TIM is currently at $1.325 which is a P/E of 6.1.
It hasn't been this low since Sep 04.
According to Analysis on COMSEC, EPS will drop a little over the next couple of years, before stabelizing.

Book Value is $1.64.

This to me means the price is undevalued and becoming more undervalued as time goes on.
That also means to me that they are a potential takeover target.
UBS and PM Capital have each bought 5% plus in the last couple of months.

The drought will be affecting them but I think they should have a bounce in the not to distant future unless bad news is released.
I will be watching this one closely and may look at picking up a smallish parcel.

My Guess this will continue to drop to between $1 and $1.20 before raising towards $2.

Can anyone add and further FA or TA Analysis to this?


----------



## Trader Paul (8 January 2008)

Hi folks,

TIM ... historically, we have seen short rallies, around 15 January each year
and given the extreme sell-off this year, it would not be surprising to see
a bounce off the lows ... technically, a bounce off 1.02 or thereabouts 
would be a good sign for TIM.

Looking ahead, our astroanalysis comes up with some positive cycles, 
around 30042008, immediately after lows expected 25-28042008 (???)

For longer term players ... with 5 time cycles in tow, TIM should have some
significant news in May, August and September 2009, particularly around
16092009 ..... that, should be huge for TIM ..... 

More later .....

have a great day 

   paul



=====


----------



## Rainmaker2000 (8 January 2008)

Mate, there is tonnes of value to be had in this sucker.........the market can be so shortsighted it is beyond belief.......the obvious attraction is its dividends and assets.............but the more compelling proposition is its annuity stream.....

- [RECORDS]

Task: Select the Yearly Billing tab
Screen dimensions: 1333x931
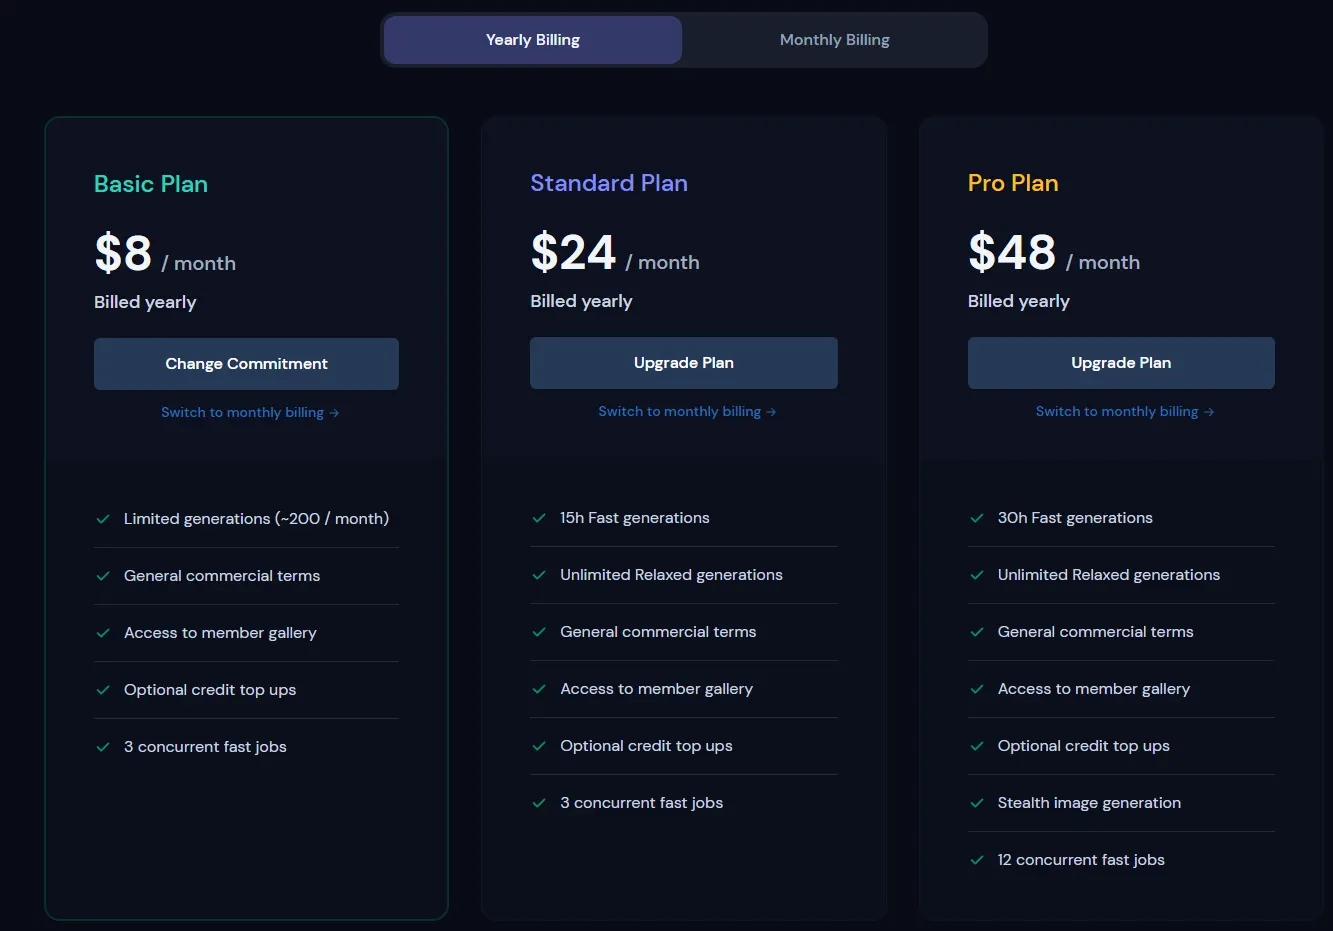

* * *

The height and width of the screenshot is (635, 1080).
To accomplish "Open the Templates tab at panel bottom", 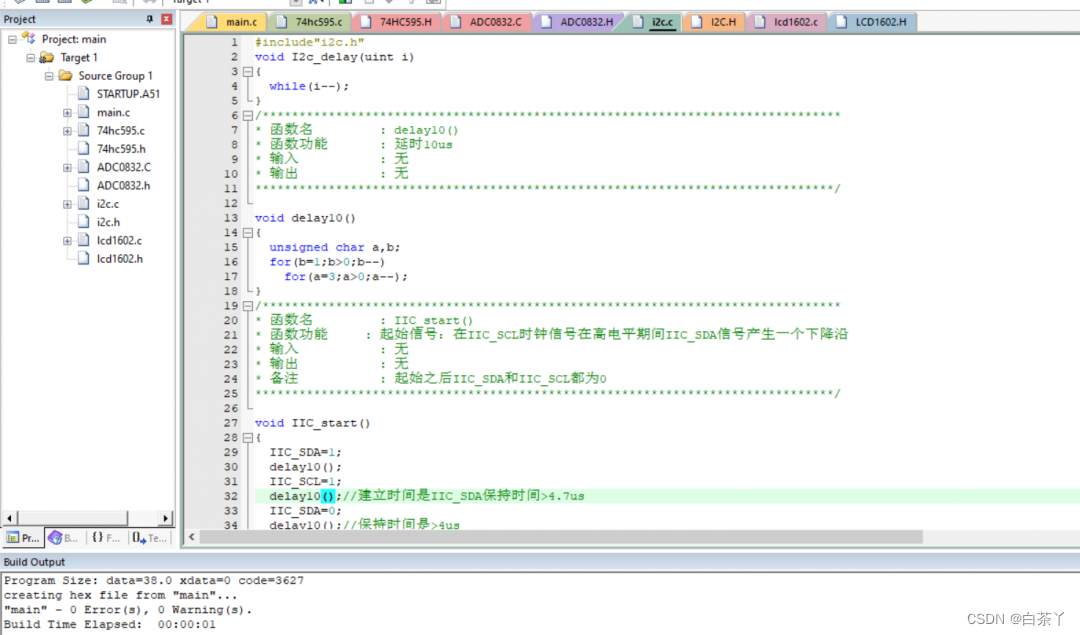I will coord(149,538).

- [WRITTEN EXERCISE 1] In the forum thread about TIM shares, what book value does the first post give?
- [WRITTEN EXERCISE 2] Carry on the forum thread about TIM shares from its last sentence.
The data can be left aside.

- [WRITTEN REPLY 1] $1.64

- [WRITTEN REPLY 2]
It is just amazing, it takes five minutes of research for market participants to discover that next year, for example, TIM will make $300 million in annuity revenue, up from about 240 this year......the company is only capitalised at 515 million.....and annuities will keep increasing in years ahead, following the sharp trend of prior sales of product.......


----------



## pch (9 January 2008)

Hey Rainmaker2000 (we seem to follow the same stocks), I am inclined to agree with you. The annuity income stream was what was cool in the first place (around 2000 when it was all doldrums). Watching closely now with a view to getting back in during this correction..


----------



## Rainmaker2000 (9 January 2008)

hehe, yeah I'm right into this sector....big, big fan of Select Harvests as well......I like Select a bit more as its a business more in my field of understanding........I've been hammered so far with my TIM exposure, with the recent share price losses just appalling.........my hope is management does not need to go back to the market for capital as they let the annuities build up and end the Cap ex....they have a bit of debt but should be OK was they can sell many more of the agricultural assets to their TIM property trust............to be honest, even the property trust does not look that bad an investment for something a little more solid


----------



## pch (10 January 2008)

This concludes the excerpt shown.